Aufgabe 1 = Schreiben Sie den Abschnitt der Auflistung von der Zeile mit „This screenshot has“ bis einschließlich zum Ende der Auflistung Wort für Wort ab. Lassen Sie die Bilder dabei weg.

# Dreamweaver 2004 Prob.



## fleks (8. März 2005)

Hallo erstmal, 
Ich habe folgendes prob. und zwar möchte ich in dreamweaver meine seite 800*600 erstellen , nur wie kann ich das einstellen .
Unten rechts von der Seite steht ja die größe sobald ich dort drauf klicke komm auch andere größen nur ich kann sie nich anklicken weil sie grau sind .

Bitte um hilfe.

Ach ja und dann noch etwas ,
wie kann ich ein Link erstellen der zu einer anderen website führt !?
Also nicht zu einer seite von mir sondern zu einer url: z.B http://www.giga.de!?

Bitte um hilfe!


----------



## versuch13 (8. März 2005)

Hi,



> Ich habe folgendes prob. und zwar möchte ich in dreamweaver meine seite 800*600 erstellen , nur wie kann ich das einstellen .
> Unten rechts von der Seite steht ja die größe sobald ich dort drauf klicke komm auch andere größen nur ich kann sie nich anklicken weil sie grau sind .



>> hierbei handelt es sich nur um die Größe der angezeigten Fläche des Dokuments in Dreamweaver selbst, das hat nichts damit zu tun, wie groß deine Seite später ist.




> Ach ja und dann noch etwas ,
> wie kann ich ein Link erstellen der zu einer anderen website führt !?
> Also nicht zu einer seite von mir sondern zu einer url: z.B http://www.giga.de!?


 

>> Ja, genauso wie du es hier gerade auch getan hast :
z.B, http://www.tutorials.de/



Dreamweaver kann auch nicht zaubern, verwandelt deine Träume auch nur dann, wenn du dich mit HTML usw. schon ein wenig auskennst.


Dein Layout der Seite, erreicht du nicht über irgendeine Einstellung, sondern entweder,
mit hilfe von Frames, Tabellen, oder CSS. Das letztere ist heut zu Tage wohl up to date.


----------



## fleks (8. März 2005)

1.Jo aber wie stelle ich die größe dere seite ein!?

2.Der link zur anderen page muss der in mein ordner sein!?

Einträge zu Elementpositionen
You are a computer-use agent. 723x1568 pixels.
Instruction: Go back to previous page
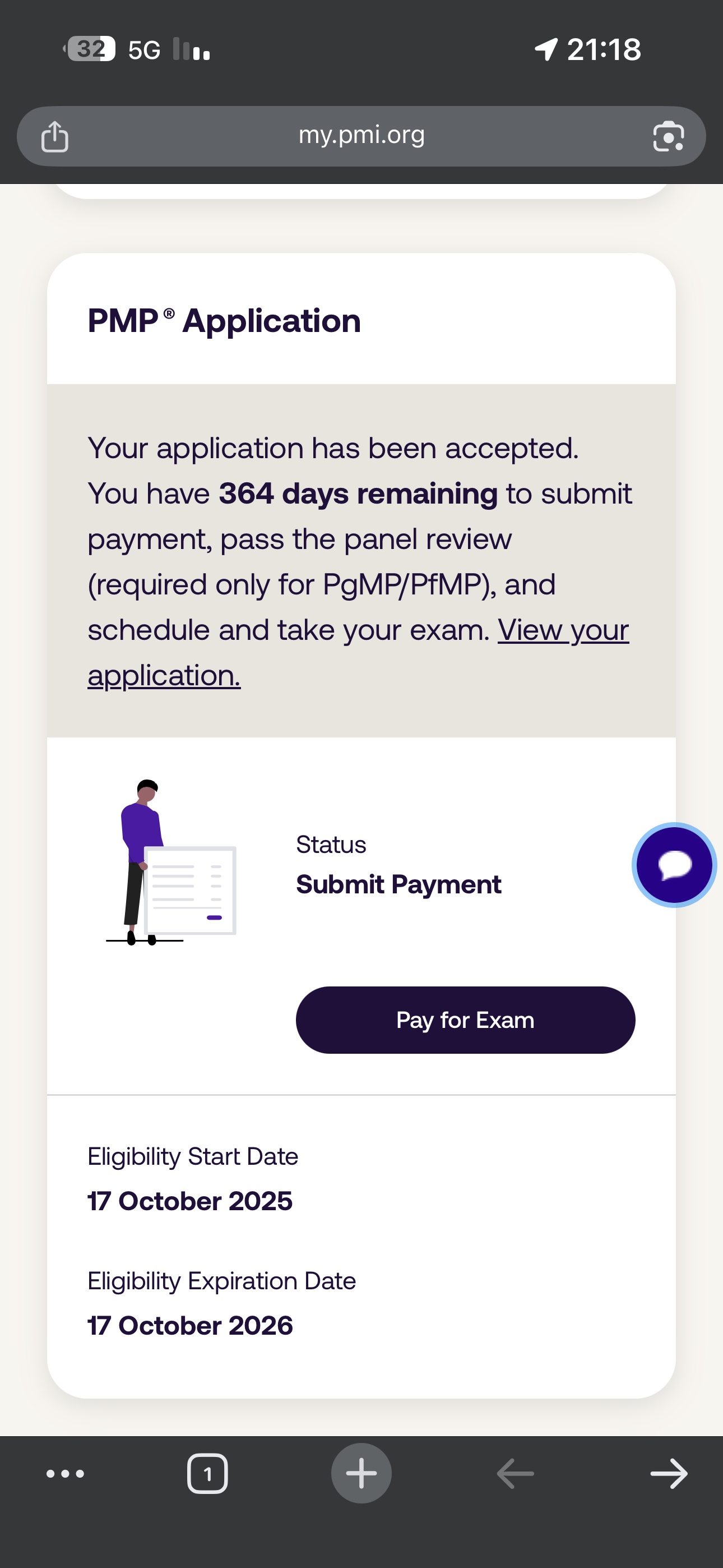coord(516,1474)
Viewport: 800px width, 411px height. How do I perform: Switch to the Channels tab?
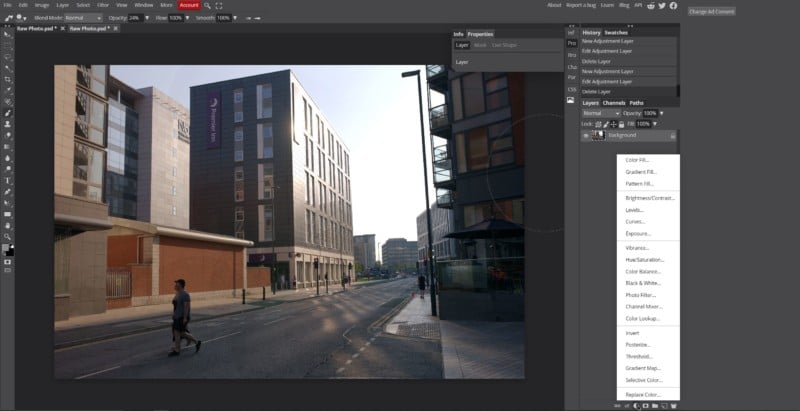click(x=614, y=102)
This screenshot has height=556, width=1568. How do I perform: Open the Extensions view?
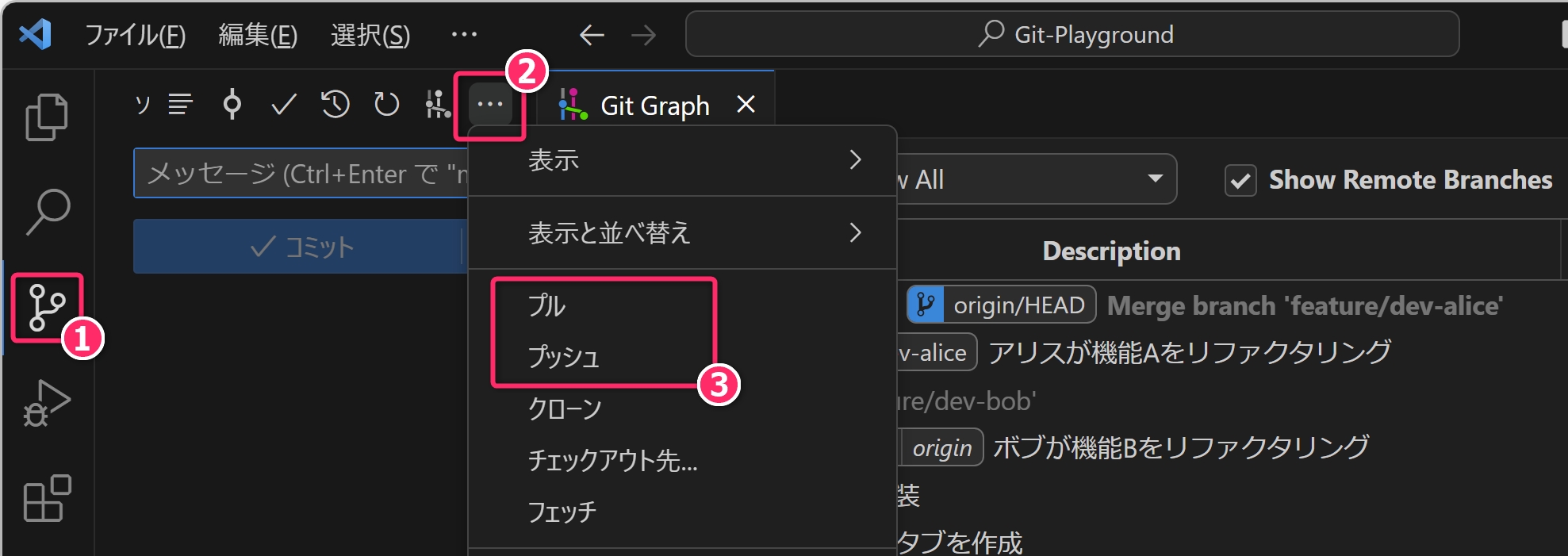(47, 498)
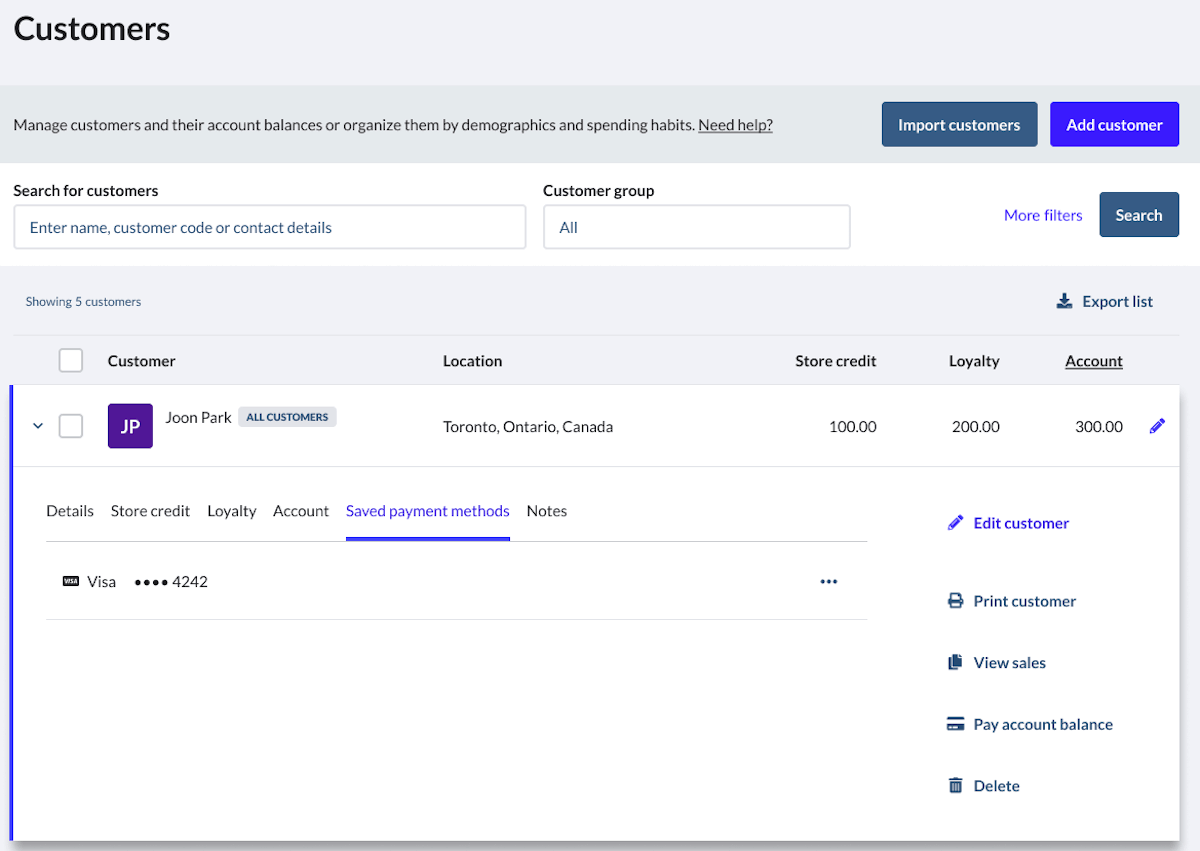Viewport: 1200px width, 851px height.
Task: Select the Edit customer pencil icon
Action: pyautogui.click(x=956, y=522)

Aufgabe 2 = Mit welchen drei Mitteln lässt sich laut dem Forumsthread über Dreamweaver das Layout einer Seite erreichen?

Lösung 1 =
This screenshot has height=556, width=1568. How do I perform: Open the Extensions view?
(47, 498)
Viewport: 1200px width, 851px height.
Task: Select the Edit customer pencil icon
Action: pyautogui.click(x=956, y=522)

Lösung 2 = Mit Frames, Tabellen oder CSS.